Extract -
___
BRIEF SUMMARY OF THE INVENTIONBriefly, and in general terms, the claimed invention resolves the above and other problems by providing a system and method for controlling the scale of an image, which comprises an image object in a graphical user interface. A ruler object provides a ruler display for distance measurement in the image. A button object detects a cursor event on the ruler. The cursor event is sent to the image object for processing changes in the scale of the image responsive to the cursor event, thus, interconnecting the functions of the image and the ruler. A plurality of cursor events are triggered by a user's dragging the position of a pointing device along the ruler.
In accordance with another aspect of a preferred embodiment, the system is capable of handling any type of image. Some types of images that can be used with the system include, by way of example only, and not by way of limitation, electronic maps, engineering diagrams, anatomical images, blue prints, architectural works, circuit diagrams, mechanical images, interior design layouts, photographs, artworks, word processing files, text files, and video files.
In accordance with another aspect of a preferred embodiment, the system provides an electronic map presented in a graphical user interface, having an interactive ruler object for controlling the scale of the map. A ruler object provides a ruler display for distance measurement on the map. An invisible button object is provided for detecting cursor events on the ruler, the map comprising a map object, the cursor events for sending to the map object for processing changes in the scale of the map responsive to the cursor events.
In accordance with another aspect of a preferred embodiment, a system and method provides for changing distance markers on a ruler for an electronic map. In this embodiment, the electronic map comprises a Flash® MovieClip object. A plurality of events are detected for changing the scale of the electronic map. For each event, the system determines whether the event comprises a request for a scale change. For each event, scaling the map is performed according to an amount requested in the event. Scaling the ruler is performed according to the amount requested in the event. For each event, a determination of the measurement scale and placement of distance marks is performed, which depends on the resulting scale of the map. For each event for which the ruler scale was changed, the distance marks on the ruler are drawn, or redrawn, according to the determined measurement scale. In one embodiment, the denomination of the distance indicators for the marks on the ruler are changed at predetermined scale changes.
___
Recorded data -

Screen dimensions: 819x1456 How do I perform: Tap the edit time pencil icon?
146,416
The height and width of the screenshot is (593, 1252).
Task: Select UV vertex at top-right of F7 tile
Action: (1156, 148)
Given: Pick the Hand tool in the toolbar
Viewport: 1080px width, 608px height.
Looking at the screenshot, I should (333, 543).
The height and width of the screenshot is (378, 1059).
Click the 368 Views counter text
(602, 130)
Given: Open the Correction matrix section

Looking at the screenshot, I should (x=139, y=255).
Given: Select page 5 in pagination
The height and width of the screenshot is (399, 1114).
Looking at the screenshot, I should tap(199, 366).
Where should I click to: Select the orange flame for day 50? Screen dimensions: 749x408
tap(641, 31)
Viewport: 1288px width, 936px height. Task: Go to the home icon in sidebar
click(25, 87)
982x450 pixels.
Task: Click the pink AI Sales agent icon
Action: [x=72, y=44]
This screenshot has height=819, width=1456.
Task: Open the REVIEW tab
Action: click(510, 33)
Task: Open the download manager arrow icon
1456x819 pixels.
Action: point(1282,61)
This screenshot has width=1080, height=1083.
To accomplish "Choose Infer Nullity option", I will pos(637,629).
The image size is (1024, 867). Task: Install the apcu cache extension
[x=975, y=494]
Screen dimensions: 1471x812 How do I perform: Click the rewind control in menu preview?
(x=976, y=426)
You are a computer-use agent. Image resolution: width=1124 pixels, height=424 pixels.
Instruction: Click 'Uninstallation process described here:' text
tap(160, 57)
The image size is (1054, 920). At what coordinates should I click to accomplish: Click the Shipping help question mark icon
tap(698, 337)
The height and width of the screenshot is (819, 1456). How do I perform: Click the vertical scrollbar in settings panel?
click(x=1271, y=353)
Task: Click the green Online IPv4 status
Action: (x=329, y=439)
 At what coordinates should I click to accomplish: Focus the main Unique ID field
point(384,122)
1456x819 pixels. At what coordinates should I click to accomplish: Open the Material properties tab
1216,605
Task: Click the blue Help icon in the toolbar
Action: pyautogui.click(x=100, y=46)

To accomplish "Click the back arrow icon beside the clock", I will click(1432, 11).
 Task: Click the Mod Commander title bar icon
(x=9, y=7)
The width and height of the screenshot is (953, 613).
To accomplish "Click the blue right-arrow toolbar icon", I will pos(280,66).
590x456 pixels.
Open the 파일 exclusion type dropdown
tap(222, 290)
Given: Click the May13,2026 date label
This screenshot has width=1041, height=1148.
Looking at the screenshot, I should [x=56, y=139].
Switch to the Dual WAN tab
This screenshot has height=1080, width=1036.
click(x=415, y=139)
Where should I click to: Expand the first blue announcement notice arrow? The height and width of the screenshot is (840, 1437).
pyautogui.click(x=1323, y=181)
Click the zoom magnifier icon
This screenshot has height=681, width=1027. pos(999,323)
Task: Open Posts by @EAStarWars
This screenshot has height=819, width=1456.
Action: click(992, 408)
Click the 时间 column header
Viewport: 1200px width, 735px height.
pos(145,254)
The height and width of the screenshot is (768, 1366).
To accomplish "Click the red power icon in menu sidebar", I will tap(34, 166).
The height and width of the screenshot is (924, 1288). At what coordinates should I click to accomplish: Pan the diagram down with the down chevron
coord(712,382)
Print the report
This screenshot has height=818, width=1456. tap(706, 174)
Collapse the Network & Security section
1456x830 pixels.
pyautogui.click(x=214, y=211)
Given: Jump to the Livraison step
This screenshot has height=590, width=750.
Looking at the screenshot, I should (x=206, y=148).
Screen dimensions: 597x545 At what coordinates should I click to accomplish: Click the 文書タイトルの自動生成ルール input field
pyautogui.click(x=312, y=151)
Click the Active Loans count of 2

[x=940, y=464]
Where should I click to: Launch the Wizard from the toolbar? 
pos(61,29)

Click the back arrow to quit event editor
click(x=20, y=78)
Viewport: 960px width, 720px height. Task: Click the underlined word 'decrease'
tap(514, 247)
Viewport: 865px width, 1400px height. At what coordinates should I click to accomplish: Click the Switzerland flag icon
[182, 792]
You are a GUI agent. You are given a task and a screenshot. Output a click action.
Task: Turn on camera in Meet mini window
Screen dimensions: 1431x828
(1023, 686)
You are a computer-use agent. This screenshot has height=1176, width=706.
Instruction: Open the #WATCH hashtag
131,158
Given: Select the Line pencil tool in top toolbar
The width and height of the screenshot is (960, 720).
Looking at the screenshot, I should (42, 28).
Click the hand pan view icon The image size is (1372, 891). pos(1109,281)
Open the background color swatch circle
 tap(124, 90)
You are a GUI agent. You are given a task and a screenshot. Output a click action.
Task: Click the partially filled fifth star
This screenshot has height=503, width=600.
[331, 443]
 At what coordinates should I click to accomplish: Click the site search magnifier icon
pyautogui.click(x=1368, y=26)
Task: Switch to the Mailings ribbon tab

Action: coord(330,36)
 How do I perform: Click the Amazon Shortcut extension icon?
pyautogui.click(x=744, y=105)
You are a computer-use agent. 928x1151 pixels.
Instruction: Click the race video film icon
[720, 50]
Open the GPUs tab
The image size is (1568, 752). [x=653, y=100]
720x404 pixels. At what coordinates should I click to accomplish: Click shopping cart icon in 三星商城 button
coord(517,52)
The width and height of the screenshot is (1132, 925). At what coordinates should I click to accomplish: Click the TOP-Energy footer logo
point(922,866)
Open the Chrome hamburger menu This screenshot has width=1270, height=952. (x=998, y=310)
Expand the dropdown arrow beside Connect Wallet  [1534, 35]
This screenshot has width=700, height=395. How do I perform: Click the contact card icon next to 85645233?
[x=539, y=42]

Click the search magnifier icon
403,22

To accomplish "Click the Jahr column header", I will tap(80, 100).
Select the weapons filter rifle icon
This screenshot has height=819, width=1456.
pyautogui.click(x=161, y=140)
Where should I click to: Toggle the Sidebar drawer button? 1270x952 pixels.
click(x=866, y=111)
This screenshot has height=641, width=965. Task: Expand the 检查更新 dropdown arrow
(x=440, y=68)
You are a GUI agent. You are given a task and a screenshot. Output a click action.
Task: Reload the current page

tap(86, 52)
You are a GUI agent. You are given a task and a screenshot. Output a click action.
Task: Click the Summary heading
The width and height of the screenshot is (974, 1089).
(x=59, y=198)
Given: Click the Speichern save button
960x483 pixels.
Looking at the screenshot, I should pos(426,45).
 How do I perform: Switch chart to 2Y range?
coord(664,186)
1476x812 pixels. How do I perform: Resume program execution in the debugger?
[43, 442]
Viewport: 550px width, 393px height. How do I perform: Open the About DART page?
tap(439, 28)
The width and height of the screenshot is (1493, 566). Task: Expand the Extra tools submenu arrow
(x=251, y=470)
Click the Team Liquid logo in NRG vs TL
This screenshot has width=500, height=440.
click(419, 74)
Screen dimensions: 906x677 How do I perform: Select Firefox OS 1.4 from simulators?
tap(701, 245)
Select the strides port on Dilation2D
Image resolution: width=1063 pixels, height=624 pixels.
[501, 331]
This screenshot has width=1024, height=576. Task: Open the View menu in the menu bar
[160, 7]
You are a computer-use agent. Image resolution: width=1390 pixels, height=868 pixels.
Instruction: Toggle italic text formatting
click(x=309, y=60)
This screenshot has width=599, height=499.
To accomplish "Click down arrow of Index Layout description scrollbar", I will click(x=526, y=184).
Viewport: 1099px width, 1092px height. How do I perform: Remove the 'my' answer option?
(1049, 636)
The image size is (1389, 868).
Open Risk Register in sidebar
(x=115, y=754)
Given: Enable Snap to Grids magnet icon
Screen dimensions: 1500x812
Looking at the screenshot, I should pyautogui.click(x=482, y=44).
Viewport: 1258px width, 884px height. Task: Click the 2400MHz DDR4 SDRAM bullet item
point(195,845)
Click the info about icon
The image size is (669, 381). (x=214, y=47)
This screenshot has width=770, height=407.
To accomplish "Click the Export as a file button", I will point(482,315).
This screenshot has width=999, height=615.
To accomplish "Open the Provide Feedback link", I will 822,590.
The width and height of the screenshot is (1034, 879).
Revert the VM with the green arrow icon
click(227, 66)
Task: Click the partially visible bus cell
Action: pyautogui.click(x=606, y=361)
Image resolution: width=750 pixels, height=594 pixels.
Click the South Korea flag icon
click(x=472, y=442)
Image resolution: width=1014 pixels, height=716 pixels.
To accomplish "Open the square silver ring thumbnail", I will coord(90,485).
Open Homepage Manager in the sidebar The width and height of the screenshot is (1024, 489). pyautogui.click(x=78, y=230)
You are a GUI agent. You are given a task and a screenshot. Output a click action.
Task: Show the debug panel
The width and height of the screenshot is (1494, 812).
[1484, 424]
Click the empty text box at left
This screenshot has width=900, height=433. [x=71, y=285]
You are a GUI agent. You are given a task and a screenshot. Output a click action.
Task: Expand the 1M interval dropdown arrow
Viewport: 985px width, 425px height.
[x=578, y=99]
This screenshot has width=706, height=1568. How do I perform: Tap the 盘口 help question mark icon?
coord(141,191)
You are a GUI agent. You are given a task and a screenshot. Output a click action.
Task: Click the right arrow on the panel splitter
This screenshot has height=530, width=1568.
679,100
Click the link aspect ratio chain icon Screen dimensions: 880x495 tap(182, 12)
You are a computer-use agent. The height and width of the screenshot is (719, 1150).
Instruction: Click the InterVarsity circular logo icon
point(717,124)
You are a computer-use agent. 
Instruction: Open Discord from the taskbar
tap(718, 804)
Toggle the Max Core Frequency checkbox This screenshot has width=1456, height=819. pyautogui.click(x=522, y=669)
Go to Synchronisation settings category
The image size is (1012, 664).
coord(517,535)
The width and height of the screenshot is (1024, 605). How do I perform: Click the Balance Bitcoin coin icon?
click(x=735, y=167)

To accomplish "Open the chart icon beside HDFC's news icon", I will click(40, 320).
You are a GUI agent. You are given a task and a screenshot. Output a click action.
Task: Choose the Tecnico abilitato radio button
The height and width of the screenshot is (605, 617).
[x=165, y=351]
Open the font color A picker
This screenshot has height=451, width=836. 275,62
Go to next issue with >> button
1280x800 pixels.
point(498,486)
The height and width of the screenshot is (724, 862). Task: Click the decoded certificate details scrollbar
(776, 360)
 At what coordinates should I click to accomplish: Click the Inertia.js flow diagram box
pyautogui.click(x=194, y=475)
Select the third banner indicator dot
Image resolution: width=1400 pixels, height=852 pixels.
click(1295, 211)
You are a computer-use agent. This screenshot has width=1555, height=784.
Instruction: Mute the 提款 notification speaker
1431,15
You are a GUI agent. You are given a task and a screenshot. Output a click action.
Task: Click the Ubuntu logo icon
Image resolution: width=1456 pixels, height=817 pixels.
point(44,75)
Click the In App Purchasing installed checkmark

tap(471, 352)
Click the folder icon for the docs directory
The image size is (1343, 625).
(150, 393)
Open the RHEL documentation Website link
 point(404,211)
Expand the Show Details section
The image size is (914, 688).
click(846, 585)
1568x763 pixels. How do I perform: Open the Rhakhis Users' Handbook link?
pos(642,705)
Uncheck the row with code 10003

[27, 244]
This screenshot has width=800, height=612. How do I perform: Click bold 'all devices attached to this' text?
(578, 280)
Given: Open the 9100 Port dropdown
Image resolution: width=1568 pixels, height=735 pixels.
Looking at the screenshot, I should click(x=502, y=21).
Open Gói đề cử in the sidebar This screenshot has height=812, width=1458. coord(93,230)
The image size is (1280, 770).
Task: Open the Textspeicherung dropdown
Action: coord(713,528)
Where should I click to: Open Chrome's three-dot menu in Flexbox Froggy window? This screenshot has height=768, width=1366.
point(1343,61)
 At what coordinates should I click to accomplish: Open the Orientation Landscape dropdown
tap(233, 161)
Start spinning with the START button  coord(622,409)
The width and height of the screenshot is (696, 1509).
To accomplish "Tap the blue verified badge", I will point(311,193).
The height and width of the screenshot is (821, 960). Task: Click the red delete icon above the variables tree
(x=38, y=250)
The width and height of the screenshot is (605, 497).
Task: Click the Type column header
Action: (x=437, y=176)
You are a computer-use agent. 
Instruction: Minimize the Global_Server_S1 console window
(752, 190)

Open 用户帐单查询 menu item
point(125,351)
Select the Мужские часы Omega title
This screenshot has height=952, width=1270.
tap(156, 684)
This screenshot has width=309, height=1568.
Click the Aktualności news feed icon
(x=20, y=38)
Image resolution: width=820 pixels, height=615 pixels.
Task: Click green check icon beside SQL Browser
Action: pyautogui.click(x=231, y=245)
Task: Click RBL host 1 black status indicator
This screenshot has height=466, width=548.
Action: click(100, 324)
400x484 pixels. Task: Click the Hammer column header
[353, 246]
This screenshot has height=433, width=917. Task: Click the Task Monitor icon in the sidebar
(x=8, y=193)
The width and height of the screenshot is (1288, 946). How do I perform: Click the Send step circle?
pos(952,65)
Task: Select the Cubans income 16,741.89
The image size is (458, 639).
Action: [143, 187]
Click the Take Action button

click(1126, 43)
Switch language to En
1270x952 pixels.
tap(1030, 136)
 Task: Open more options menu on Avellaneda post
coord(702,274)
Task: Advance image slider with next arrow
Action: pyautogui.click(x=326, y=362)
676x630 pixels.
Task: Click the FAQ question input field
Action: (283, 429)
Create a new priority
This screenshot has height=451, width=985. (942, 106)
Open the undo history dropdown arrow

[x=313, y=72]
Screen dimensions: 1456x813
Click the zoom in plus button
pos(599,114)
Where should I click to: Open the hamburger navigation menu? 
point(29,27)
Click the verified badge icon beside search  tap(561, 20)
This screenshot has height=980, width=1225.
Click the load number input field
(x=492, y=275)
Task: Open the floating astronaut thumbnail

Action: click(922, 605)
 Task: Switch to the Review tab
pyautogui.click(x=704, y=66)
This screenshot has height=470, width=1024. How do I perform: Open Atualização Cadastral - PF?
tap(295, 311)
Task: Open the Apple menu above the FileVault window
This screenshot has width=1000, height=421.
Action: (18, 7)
___
Exercise tasks -
(1) Reproduce the records from their first line through the line containing "point(384,122)", with both of those lines included.
(2) Carry on the summary of the ruler-based image scaling invention from its last sentence.

Response list -
(1)
Screen dimensions: 819x1456 How do I perform: Tap the edit time pencil icon?
146,416
The height and width of the screenshot is (593, 1252).
Task: Select UV vertex at top-right of F7 tile
Action: (1156, 148)
Given: Pick the Hand tool in the toolbar
Viewport: 1080px width, 608px height.
Looking at the screenshot, I should (333, 543).
The height and width of the screenshot is (378, 1059).
Click the 368 Views counter text
(602, 130)
Given: Open the Correction matrix section

Looking at the screenshot, I should (x=139, y=255).
Given: Select page 5 in pagination
The height and width of the screenshot is (399, 1114).
Looking at the screenshot, I should tap(199, 366).
Where should I click to: Select the orange flame for day 50? Screen dimensions: 749x408
tap(641, 31)
Viewport: 1288px width, 936px height. Task: Go to the home icon in sidebar
click(25, 87)
982x450 pixels.
Task: Click the pink AI Sales agent icon
Action: [x=72, y=44]
This screenshot has height=819, width=1456.
Task: Open the REVIEW tab
Action: click(510, 33)
Task: Open the download manager arrow icon
1456x819 pixels.
Action: point(1282,61)
This screenshot has width=1080, height=1083.
To accomplish "Choose Infer Nullity option", I will pos(637,629).
The image size is (1024, 867). Task: Install the apcu cache extension
[x=975, y=494]
Screen dimensions: 1471x812 How do I perform: Click the rewind control in menu preview?
(x=976, y=426)
You are a computer-use agent. Image resolution: width=1124 pixels, height=424 pixels.
Instruction: Click 'Uninstallation process described here:' text
tap(160, 57)
The image size is (1054, 920). At what coordinates should I click to accomplish: Click the Shipping help question mark icon
tap(698, 337)
The height and width of the screenshot is (819, 1456). How do I perform: Click the vertical scrollbar in settings panel?
click(x=1271, y=353)
Task: Click the green Online IPv4 status
Action: (x=329, y=439)
 At what coordinates should I click to accomplish: Focus the main Unique ID field
point(384,122)

(2)
In accordance with another aspect of a preferred embodiment, at least one of the events is received as a result of manipulation by a user of a graphical button in a graphical user interface in which the map is displayed. The button sends the at least one event when a user changes position of the button to request a scale change. The change of position by the user comprises dragging the position of the button along a portion of the graphical user interface to request a scale change, the button sending a plurality of events as a result of such dragging, with each of the plurality of events indicating a substantially consecutive change in the scale of the map. In one embodiment, the button comprises, or is coexistent with, the ruler, wherein the ruler responds to one or more mouse events on the ruler.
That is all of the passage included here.